Lysergic acid diethylamide (LSD) is a hallucinogenic drug that is usually sold on tiny squares of paper, often with a picture on one side. The picture says nothing about the likely effect or strength of the drug. Microdots and dots come in the form of very small tablets. You may also come across LSD on sugar cubes, square of gelatine (known as window panes) or in a liquid form. Liquid acid is often stronger than the other formats.
What are the effects of taking LSD?
- LSD takes about an hour to kick in.
- It can have a powerful and often unpredictable effect on the mind.
- The effects are known as a trip and can last for eight to 12 hours. Much depends on the strength of the drug, the user's mood, their location and surroundings.
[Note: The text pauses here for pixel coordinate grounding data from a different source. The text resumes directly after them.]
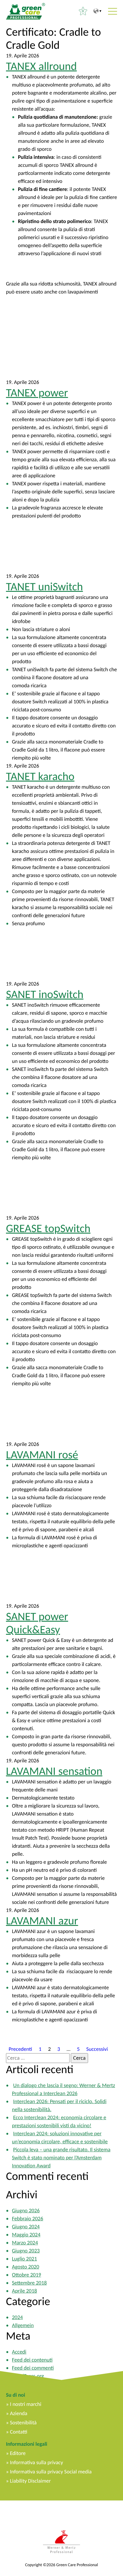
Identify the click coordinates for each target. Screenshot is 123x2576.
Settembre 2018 (29, 2283)
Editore (17, 2453)
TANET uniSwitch (44, 587)
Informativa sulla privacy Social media (51, 2471)
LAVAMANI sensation (54, 1771)
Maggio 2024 (26, 2234)
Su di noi (15, 2395)
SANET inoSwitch (44, 994)
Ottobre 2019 (26, 2274)
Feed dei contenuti (32, 2360)
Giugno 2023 (26, 2250)
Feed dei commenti (33, 2368)
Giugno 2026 (26, 2210)
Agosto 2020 (25, 2266)
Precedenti (20, 2049)
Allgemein (23, 2325)
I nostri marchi (25, 2404)
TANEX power (37, 393)
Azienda (18, 2413)
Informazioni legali (26, 2444)
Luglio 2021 (24, 2258)
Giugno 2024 (26, 2226)
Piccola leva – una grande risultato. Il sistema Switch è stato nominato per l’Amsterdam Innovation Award (61, 2157)
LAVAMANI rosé (42, 1455)
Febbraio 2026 (27, 2218)
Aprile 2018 (24, 2291)
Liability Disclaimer (30, 2481)
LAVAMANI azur (42, 1921)
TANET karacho (40, 776)
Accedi (19, 2351)
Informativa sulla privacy (36, 2462)
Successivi (97, 2049)
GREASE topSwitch (48, 1228)
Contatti (18, 2431)
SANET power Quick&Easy (37, 1623)
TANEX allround (41, 66)
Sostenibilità (23, 2422)
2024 (17, 2317)
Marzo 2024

- Users may experience their surroundings in a very different way, including the distortion of objects, movement, vision and hearing.
- Hallucinations are common.
- On rare occasions users experience flashbacks of past trips.
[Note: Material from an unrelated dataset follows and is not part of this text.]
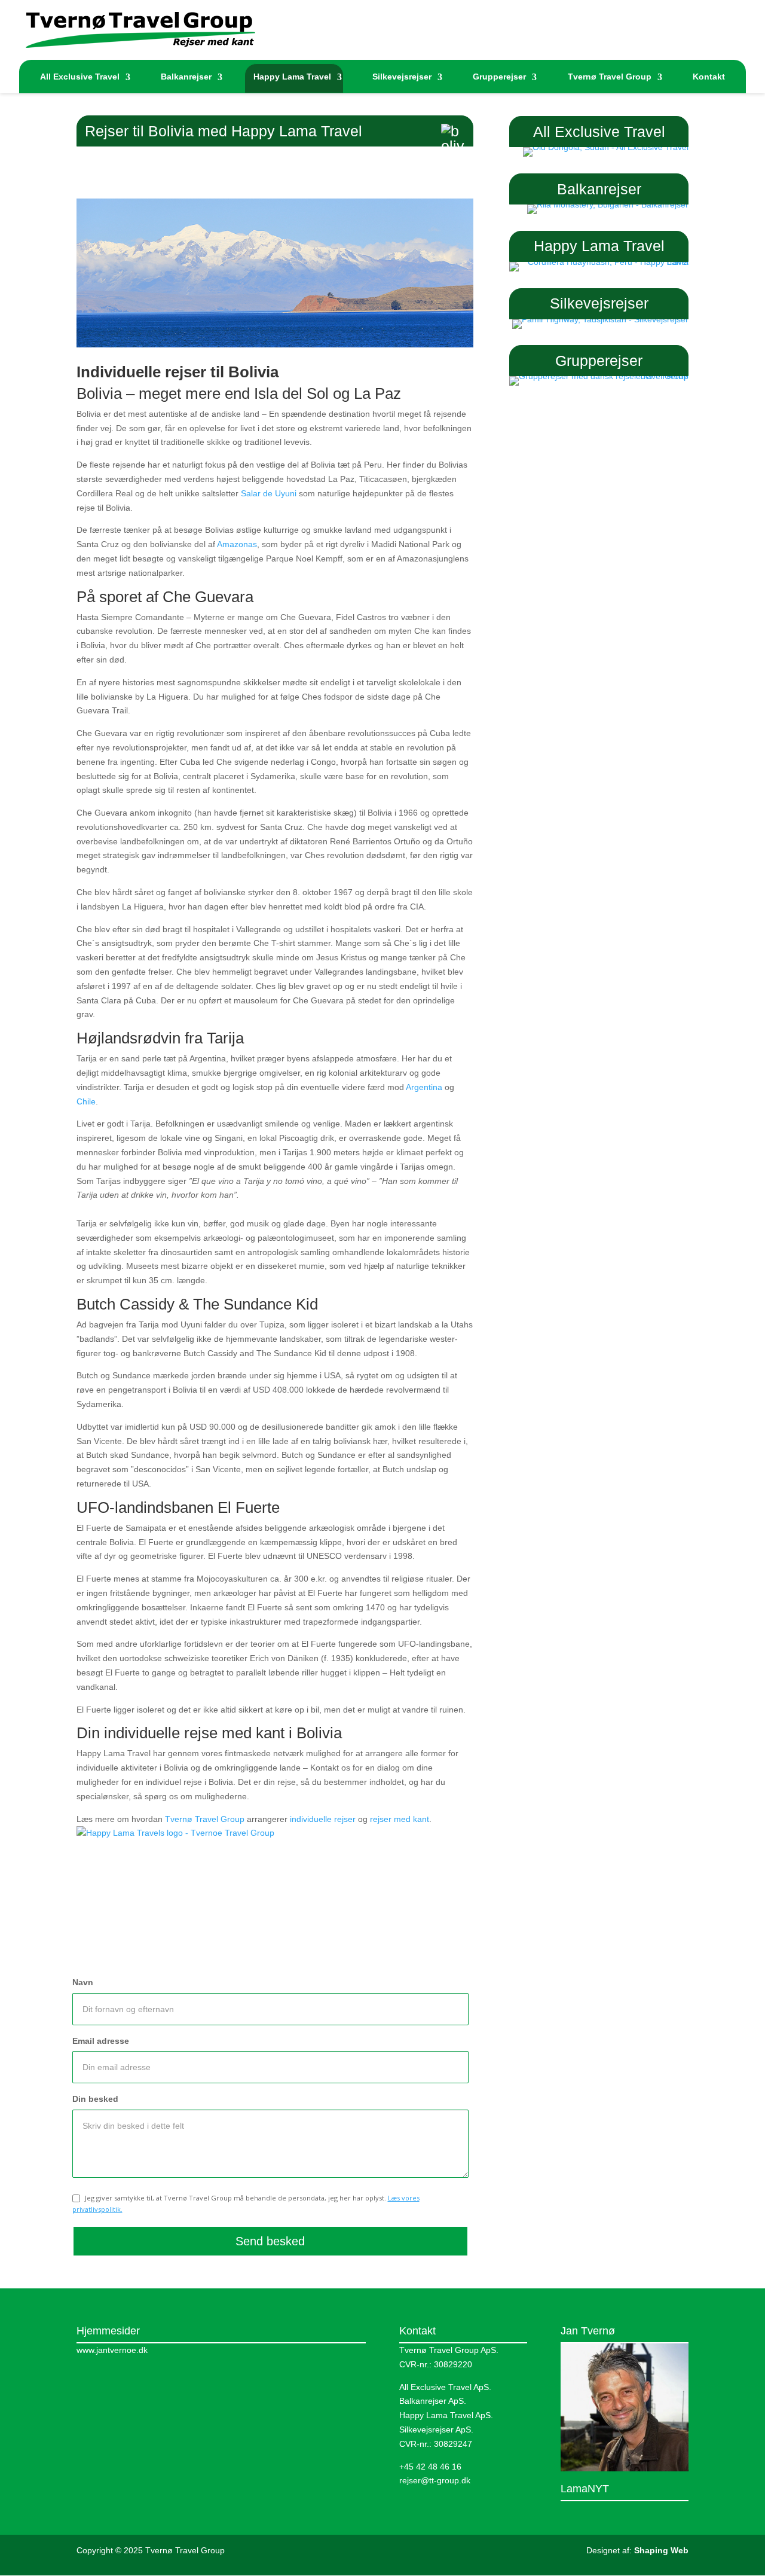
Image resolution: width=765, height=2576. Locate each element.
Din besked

What are the risks of taking LSD?
- Once the trip starts, there's no way of stopping it until the effects subside. Bad trips can be terrifying and seem very real.
- Dizziness, disorientation, fear, paranoia and panic may occur.
- The likelihood of a bad trip will increase when users are in a bad mood, anxious, nervous, uncomfortable or have a history of mental problems.
- A bad trip can make users feel very threatened and shaken for a long time afterwards.
- Accidents may happen while users are hallucinating.
- LSD can complicate existing psychological problems such as depression, anxiety and schizophrenia.
The law and LSD:
LSD and other hallucinogens are Class A drugs. It is illegal to reproduce, supply or possess these drugs except under a special office licence. It's also an offence to allow premises to be used for production or supply.
Other terms for LSD:
Acid, sugar cubes, window panes trips, tabs, Sid, blotter, microdots, liquid, Lucy in the Sky with Diamonds, stars, lightening flash, paper mushrooms, rainbows.
Other terms relating to LSD:
Casualty: A person who has taken too much LSD and developed mental issues as a result.
Come home: To come down from an LSD trip.
Trip: Experiencing the effects of LSD.
If you're planning on taking LSD:
- Hallucinogens can enhance and amplify existing feelings. Even so, being in a good mood does not guarantee a good trip.
- If you're with a friend who's having a bad LSD experience you can help by simply being there with them as a steadying influence. Remind them they've used LSD (they might have forgotten) and that they are tripping. Help them to talk if they want to, but don't constantly question them as a bad trip can leave users sensitive to feelings of paranoia. If possible, change your environment to encourage a sense of calm - for example, play some less frantic music or step outside if you're in a crowded club.